This electric crossover is ballistically fast and reasonably priced, but that's it

2025 Volvo EX30 review | The Road Beat

2025 Volvo EX30 review by The Road Beat

Words and pictures: Mitchell Weitzman


Well, that wasn’t on my bingo card for 2025 — but then again, neither was cervical disc replacement. For some, especially the unsuspecting, the sheer speed of the Volvo EX30 may be enough to cause potential disc issues of their own. Insurance companies likely won’t love the rapid spread of hypercar‑quick, mainstream electric vehicles — but at least the neurosurgeons will.


2025 Volvo EX30 interior and review | The Road Beat

Pros


How fast exactly is the all-electric Volvo EX30? This Twin Motor Performance Ultra edition emits 422-humming horsepower. That might not sound outrageous on paper, but it’s just 22 horses shy of the legendary Porsche 959 — except this power now lives in a commuter‑spec Volvo crossover. Unlike the multi‑million‑dollar icon, the EX30 would leave it in its metaphorical, mummifying dust.


Zero to 60 mph takes a scarcely believable 3.3 seconds. Zero to 100 mph is dispatched in under nine seconds, and the quarter mile flies by in under 12. If you’re running late getting your kids to school in the early hours, the EX30 might make it genuinely difficult to ever be late again. Except for speed cameras that is.


So yes, it’s an everyday ballistic missile — a short‑range one, admittedly, which we'll get to soon — but also seriously challenges what’s acceptable on public roads. Those shocking performance figures don’t fully illustrate just how disruptive this car is to the sub‑$50,000 EV landscape. A Toyota bZ4X? Hopeless. An entry‑level Hyundai Ioniq 5? No chance.
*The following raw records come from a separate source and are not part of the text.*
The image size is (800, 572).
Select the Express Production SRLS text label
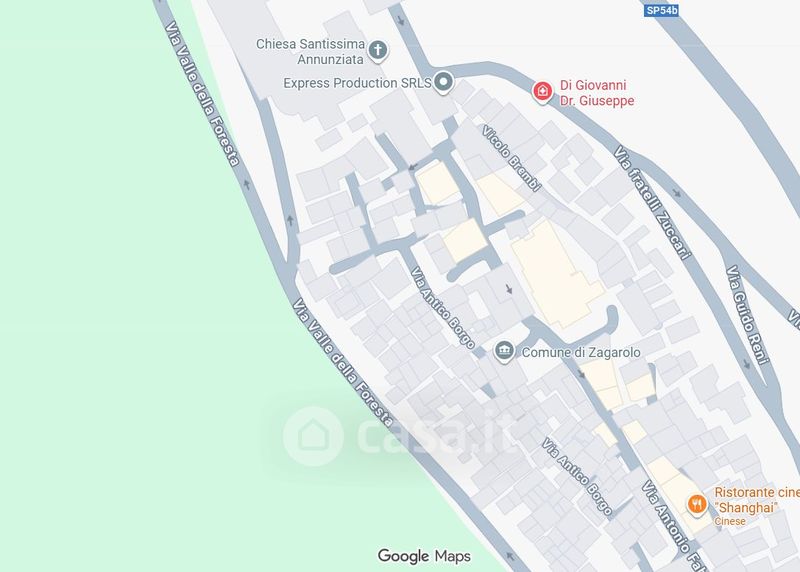pos(358,83)
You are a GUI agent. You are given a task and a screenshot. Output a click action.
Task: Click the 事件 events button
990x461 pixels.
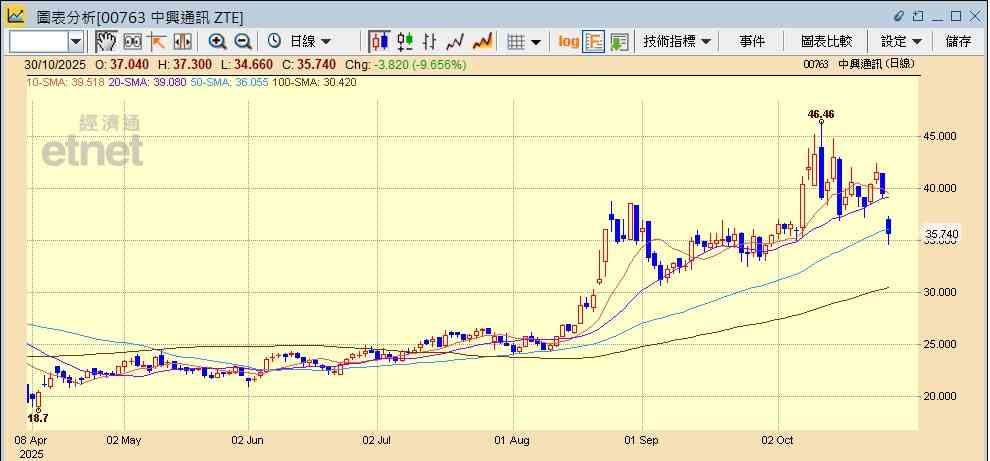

That's well before considering the average Honda CR-V.


2025 volvo ex30 rear seats

Based on initial impressions alone when it came to the shocking speed it taps into, I was convinced this Volvo had to cost north of $70,000. Instead, I was genuinely stunned to see this well‑equipped example sticker just under $50,000, landing at $48,395 as-tested.


Despite that punch, efficiency is commendable, hovering a touch above three miles per kWh in mixed driving. That puts it right inline with most other AWD electric crossovers like the Ioniq 5 albeit with gobs more power. Range isn’t headline‑grabbing due to the relatively compact ~69 kWh battery pack, but it will still just clear the 200‑mile mark. And with fast DC charging peaking around 150 kW, the smaller battery means you spend less of your life tethered to a cord.
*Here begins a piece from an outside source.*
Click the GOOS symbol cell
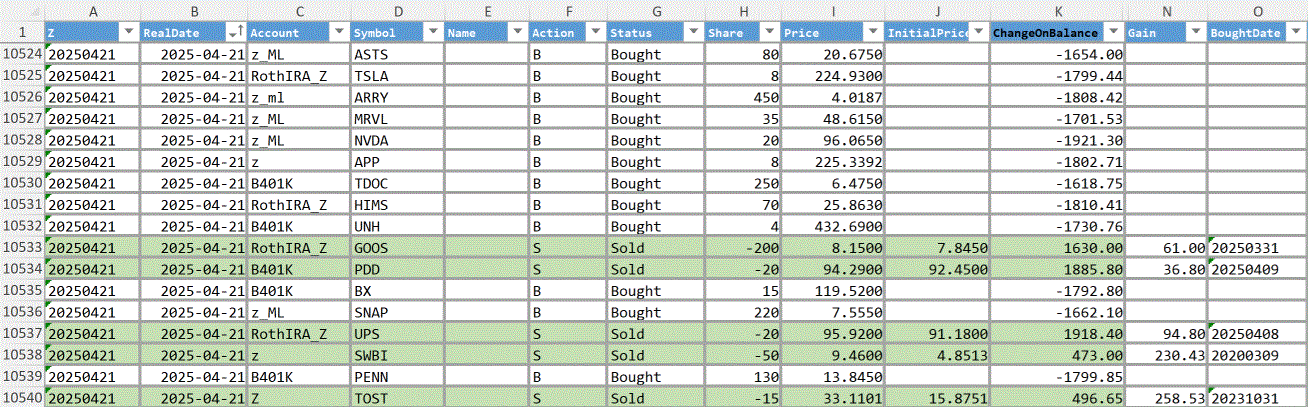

A compact size may be a downside for some, but I appreciate the diminutive footprint. Thanks to smart EV packaging, the interior feels roomier than the stubby 167‑inch overall length would suggest. Parking and maneuvering are effortless, and the EX30 simply feels less wasteful on crowded roads.


2025 Volvo EX30 exterior rear three quarter

The sparse interior will appeal to fans of minimalist Scandinavian and Bauhaus‑inspired design, too. Rather than by mistake, it’s intentionally barren, and while that won’t be to everyone’s taste, there are highlights — chief among them the interior door handles, which might be the best‑looking and best‑feeling I’ve ever used. Tesla introduced the vacant interior design language for modern cars, and Volvo's designers have at least made it feel more welcoming and attractive.


Cons


As fast as the EX30 is and at such a relatively attainable price, such vast pace is entirely unnecessary in the real world. It also feels less like a meaningful benefit and more like a one-trick marketing tool — one that distracts from the EX30’s fundamental shortcomings as a vehicle to drive and live with. And in classic modern Volvo fashion, it all boils down to deeply frustrating electronics and controls.


One could safely assume a clueless Volvo committee decided the best way to build an EV interface was simply to copy Tesla. But in a stroke of questionable creativity — perhaps to differentiate themselves — they instead made a version that’s worse in nearly every conceivable way.


2025 Volvo EX30 interior front seats

By fully committing to Bauhaus minimalism, physical controls have been almost entirely eliminated and relocated to the central tablet. Want to adjust your mirrors? Don’t bother looking at the door. Instead, dive at least two menus deep into the touchscreen — only to then have to actually adjust the mirrors using unlabeled steering‑wheel buttons. Intuitive, right? Totally not distracting at all, literally feeling like a Tim Robinson skit.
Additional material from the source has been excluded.